- 2015 theatrical poster
- Directed by: Denny Tedesco
- Produced by: Denny Tedesco; Chris Hope; Jon Leonoudakis; Mitchell Linden; Claire Scanlon; Damon Tedesco; Suzie Greene Tedesco;
- Cinematography: Rodney Taylor; Trish Govoni;
- Edited by: Claire Scanlon
- Distributed by: Magnolia Pictures
- Release dates: March 11, 2008 (SXSW Film Festival); March 13, 2015 (United States);
- Running time: 101 minutes
- Country: United States
- Language: English
- Box office: $801,606

= The Wrecking Crew (2008 film) =

Documentary film by Denny Tedesco

The Wrecking Crew is an American documentary film directed by Denny Tedesco, son of guitarist Tommy Tedesco. It covers the story of the Los Angeles–based group of session musicians known as the Wrecking Crew, famed for having played on numerous hit recordings throughout the 1960s and early 1970s. Although the film premiered at the 2008 South by Southwest Film Festival, it did not receive a commercial theatrical release until 2015.

==Synopsis==
Popular music of the 1960s was dominated by young bands like the Beach Boys, the Mamas & the Papas, Jan and Dean, and the Monkees. Listening to rock and roll on jukeboxes and car radios created devoted fans of these groups, whose music communicated the optimism and sorrow of a generation contending with strong countercultural forces.

Record companies happily supplied the public with new songs and musical groups, all packaged with artistic photographs and biographical profiles. Left out of the story was an important historical fact: the bands, in some, but not all, cases, did not play the instruments heard on their records. Instead, the task of recording the perfect tempo, pitch, and timbre fell to a small group of accomplished session musicians.

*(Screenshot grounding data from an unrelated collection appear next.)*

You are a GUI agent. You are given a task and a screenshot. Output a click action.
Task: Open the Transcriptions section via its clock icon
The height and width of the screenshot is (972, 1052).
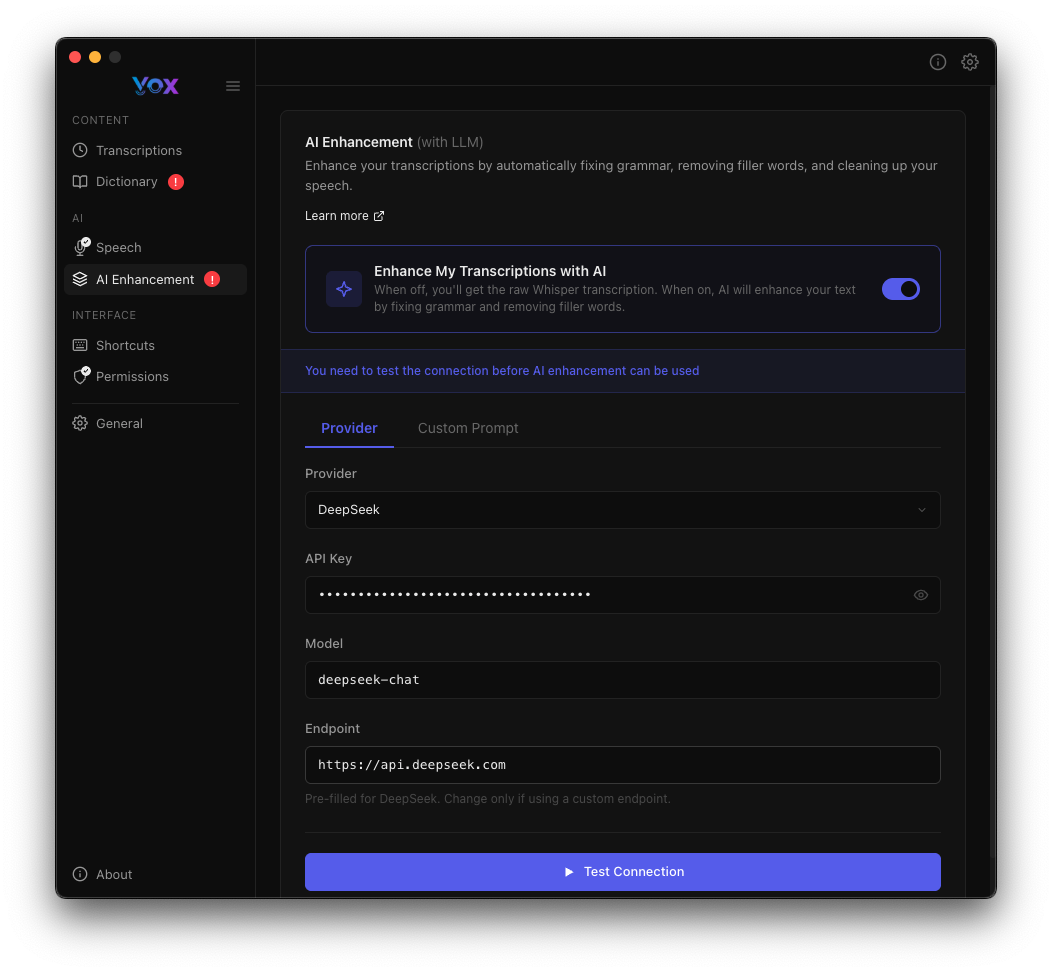[x=80, y=150]
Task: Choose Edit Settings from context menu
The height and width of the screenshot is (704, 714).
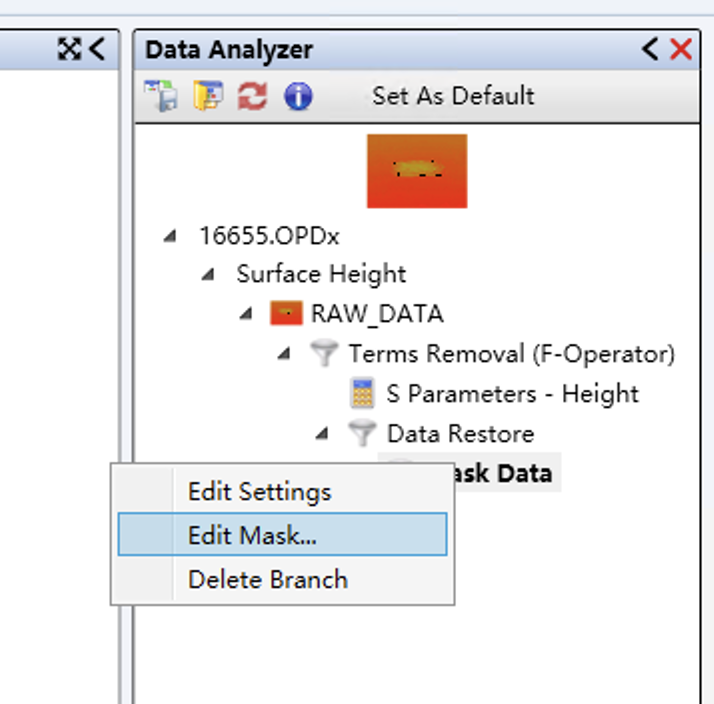Action: [259, 492]
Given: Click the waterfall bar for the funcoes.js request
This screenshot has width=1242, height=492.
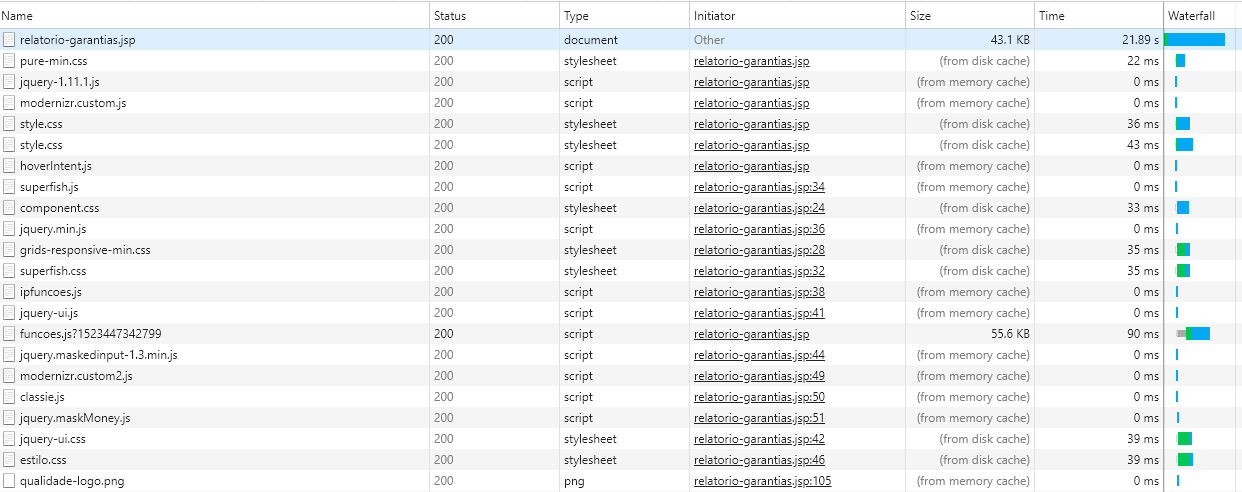Looking at the screenshot, I should click(1194, 334).
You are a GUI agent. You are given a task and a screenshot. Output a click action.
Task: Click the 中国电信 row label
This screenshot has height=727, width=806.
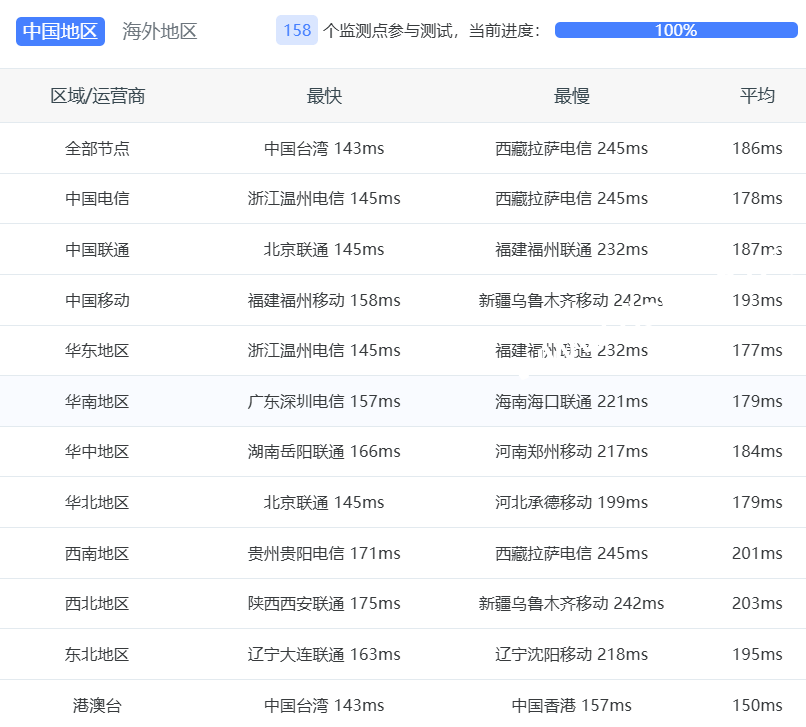[x=97, y=199]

The Wrecking Crew documents the work of studio players who recorded the tracks for such hits as "California Dreamin'", "These Boots Are Made for Walkin'", "Be My Baby", "The Beat Goes On", and "Good Vibrations". Interviews with producers, engineers, and session musicians reveal the warmth and humor that allowed their collective talents to turn a simple chord chart into an international phenomenon.

==Cast==
The film cast included the following musicians and performers, in live appearance and archived footage.

==Production==
Production began in June 1996 and was completed in February 2008. The film played in film festivals in North America, and was the closing film at the Nashville Film Festival on April 24, 2008. A Kickstarter campaign at the end of 2013 raised over three hundred thousand dollars to cover music licensing and final production costs. The film opened in theaters across the United States on March 13, 2015.

==Reception and legacy==
The Wrecking Crew has received positive reviews from critics. Film review aggregator Rotten Tomatoes reports that 94% of critics gave the film a positive review, based on 71 reviews with a rating and an average score of 7.13/10. The site's consensus states: "The Wrecking Crew may not achieve the greatness of the many classic songs its subjects helped bring to life, but it remains a heartfelt, overdue tribute to overshadowed brilliance."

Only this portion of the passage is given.